Sejarah Indonesia adalah sekumpulan kisah-kisah kepahlwanan. Lebih dari separuh abad usia kemerdekaan, semangat mempertahankan kedaulatan mesti tetap dipupuk sebagai lambang kecintaan terhadap Tanah Air. Meski tidak lagi dengan cara dan musuh yang sama, tetapi niat untuk berkontribusi dalam menjaga kemerdekaan RI merupakan tanggung jawab yang harus terus diemban dari generasi ke generasi.

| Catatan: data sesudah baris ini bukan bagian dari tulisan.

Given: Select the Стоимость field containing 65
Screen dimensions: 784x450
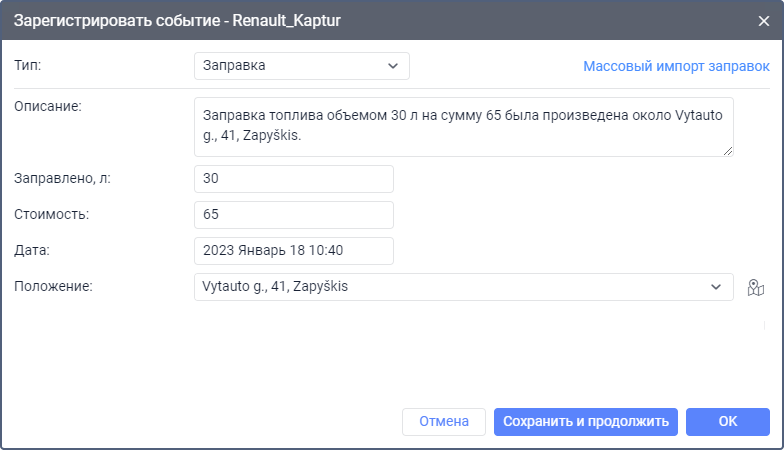Looking at the screenshot, I should click(293, 215).
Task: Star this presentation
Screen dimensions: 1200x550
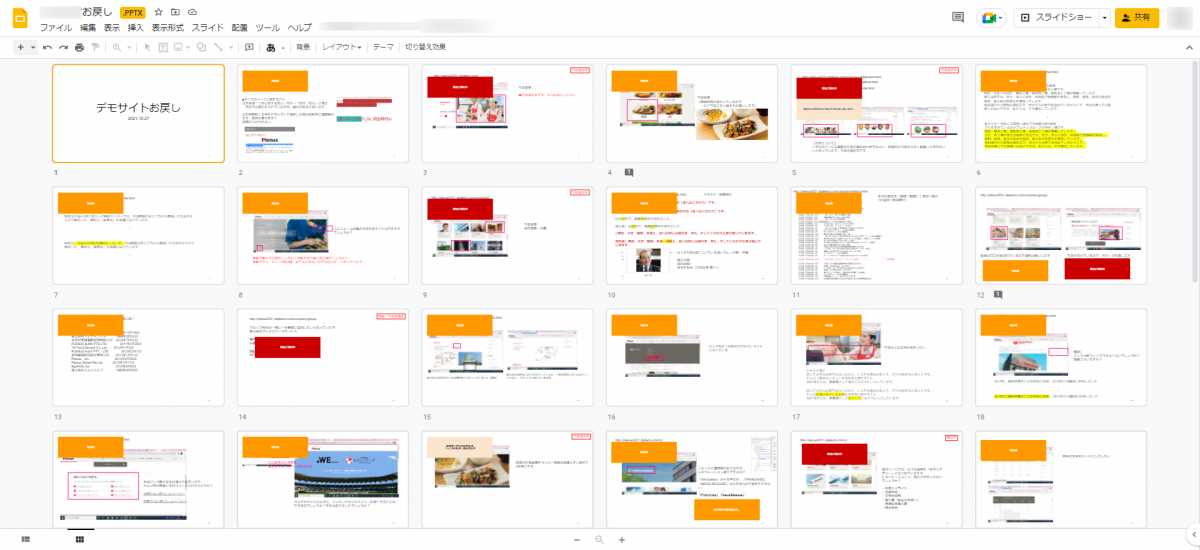Action: [x=159, y=12]
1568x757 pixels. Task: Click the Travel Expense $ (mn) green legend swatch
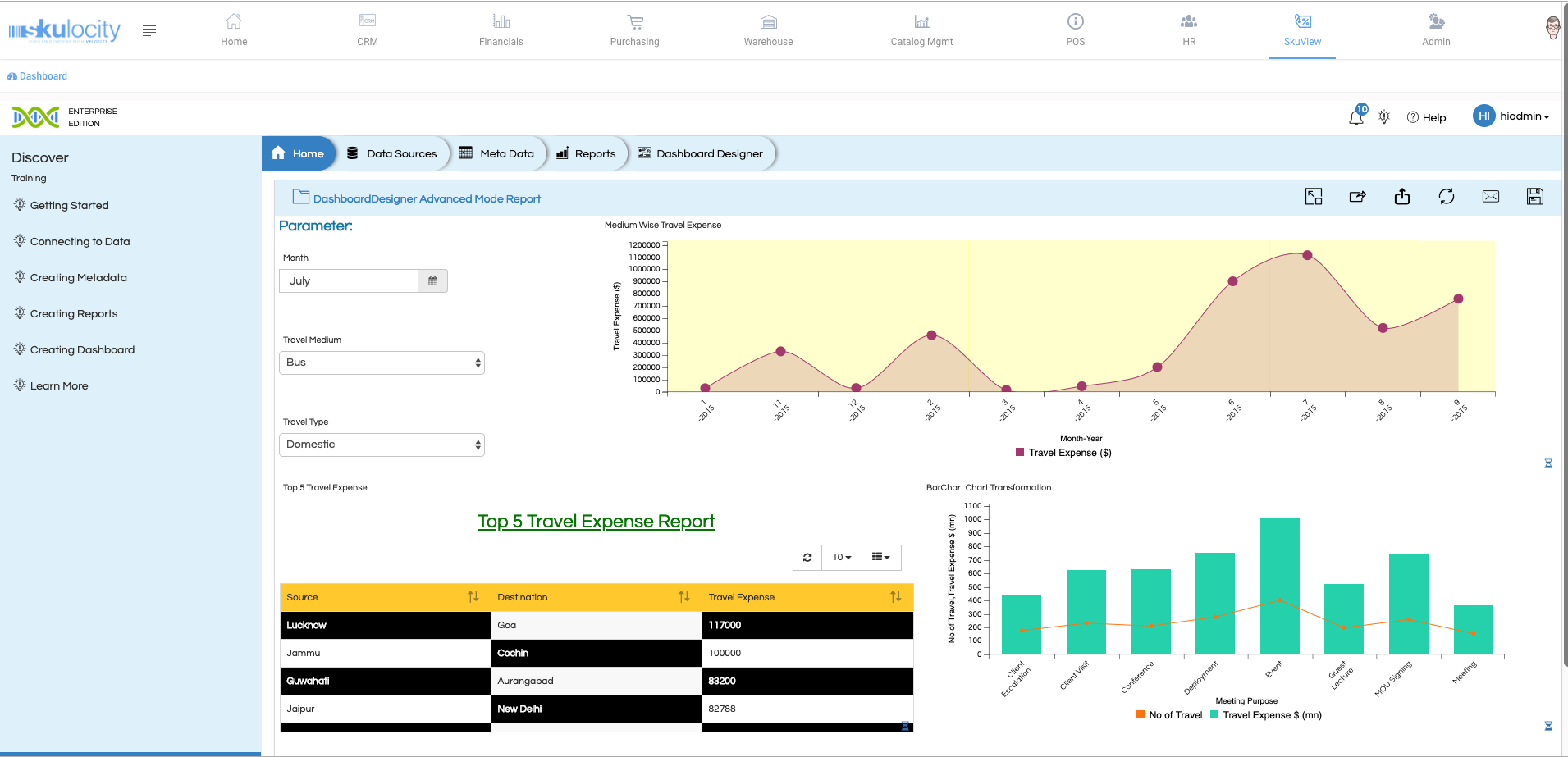coord(1214,715)
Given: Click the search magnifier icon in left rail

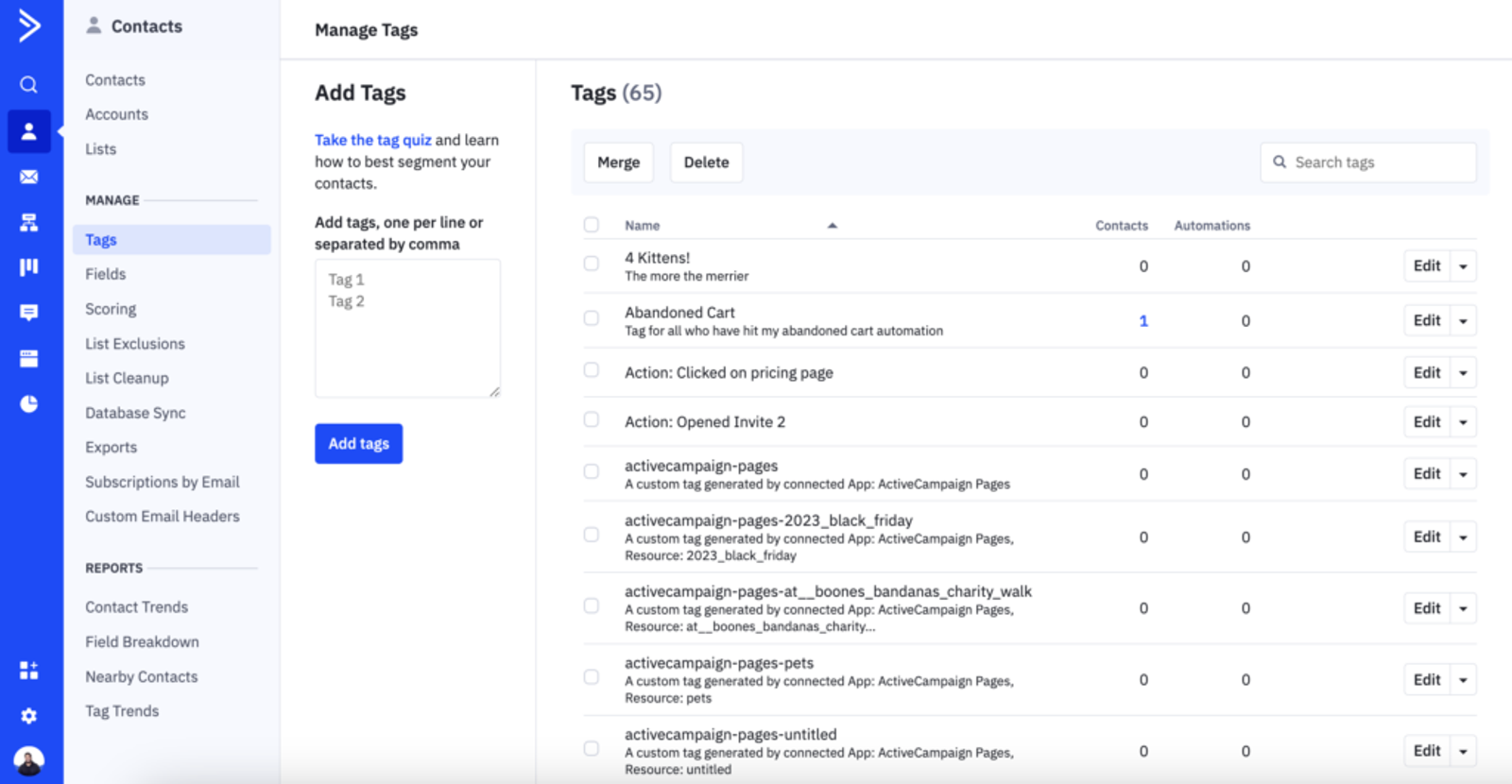Looking at the screenshot, I should (29, 85).
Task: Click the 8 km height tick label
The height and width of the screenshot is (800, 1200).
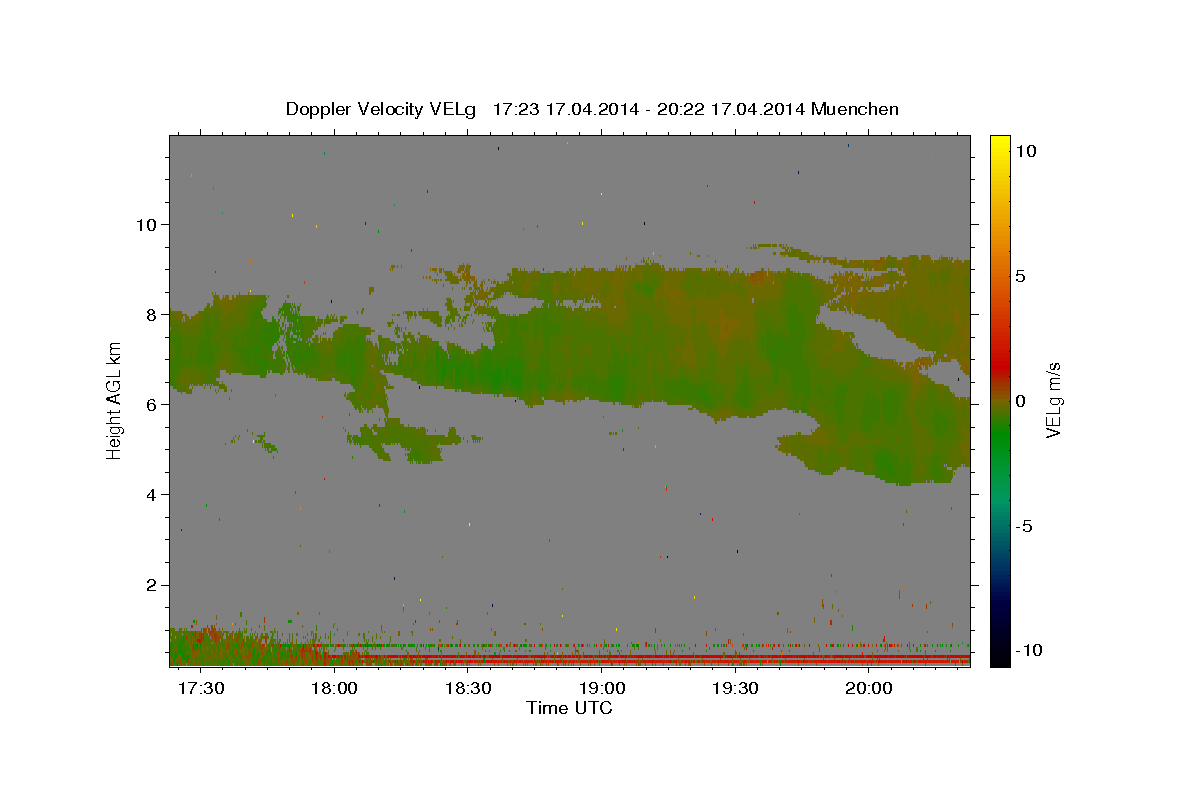Action: click(151, 314)
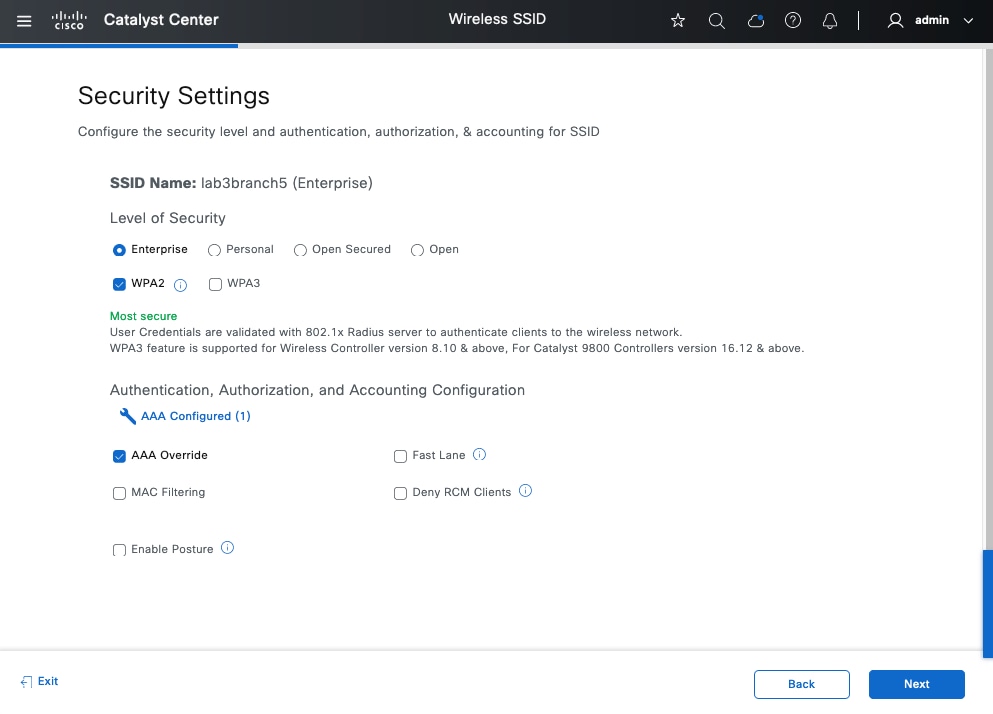Click the WPA2 info icon
The height and width of the screenshot is (714, 993).
click(x=181, y=285)
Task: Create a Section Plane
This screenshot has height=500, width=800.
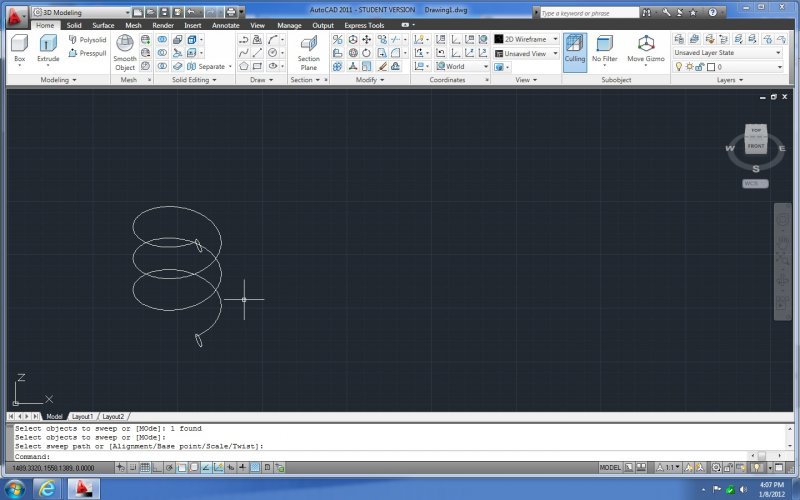Action: point(308,50)
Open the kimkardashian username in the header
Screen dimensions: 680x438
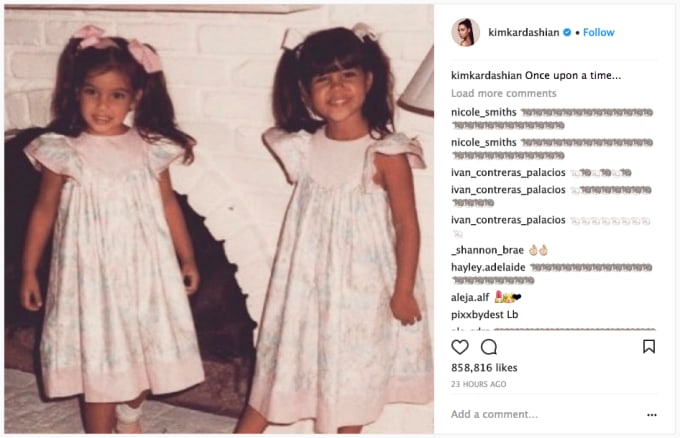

Baca: Agustus Tiba, Ini Hukum Pasang Bendera Merah Putih dan Dalil Cinta Negeri
Jauh lebih mudah
Co Founder & Fact Check Specialist Masyarakat Anti Fitnah Indonesia (Mafindo), Aribowo Sasmito menjelaskan, menyingkirnya para penjajah dari Bumi Pertiwi bukan berarti membuat rakyat terbebas secara penuh dari kewajiban menjaga martabat bangsa. Menurutnya, seluruh lapisan masyarakat harus memiliki kesadaran untuk terus merawat persatuan dan kesatuan Indonesia.
“Sekarang ini, cara kita mempertahankan kemerdekaan Indonesia itu sangat, sangat, dan sangat mudah. Sampai tiga kali kata ‘sangat’ karena memang begitu mudahnya. Yakni, hanya dengan menahan jari untuk tidak mengetik atau menyebarkan informasi yang negatif, hoaks, apalagi yang mengandung ujaran kebencian,” katanya, dalam Hiwar Ikhbar #12 bertema “Hoaks dan Fakta Kemerdekaan RI,” bersama ikhbar.com pada Sabtu, 12 Agustus 2023, kemarin.
Namun, lanjut Ari, pekerjaan yang dianggap supergampang itu bukan berarti hal yang sepele. Pasalnya, persatuan dan kesatuan Indonesia yang sangat dibanggakan itu telah terbukti sempat terancam oleh pembelahan sosial akibat maraknya ujaran kebencian yang disebar lewat media sosial.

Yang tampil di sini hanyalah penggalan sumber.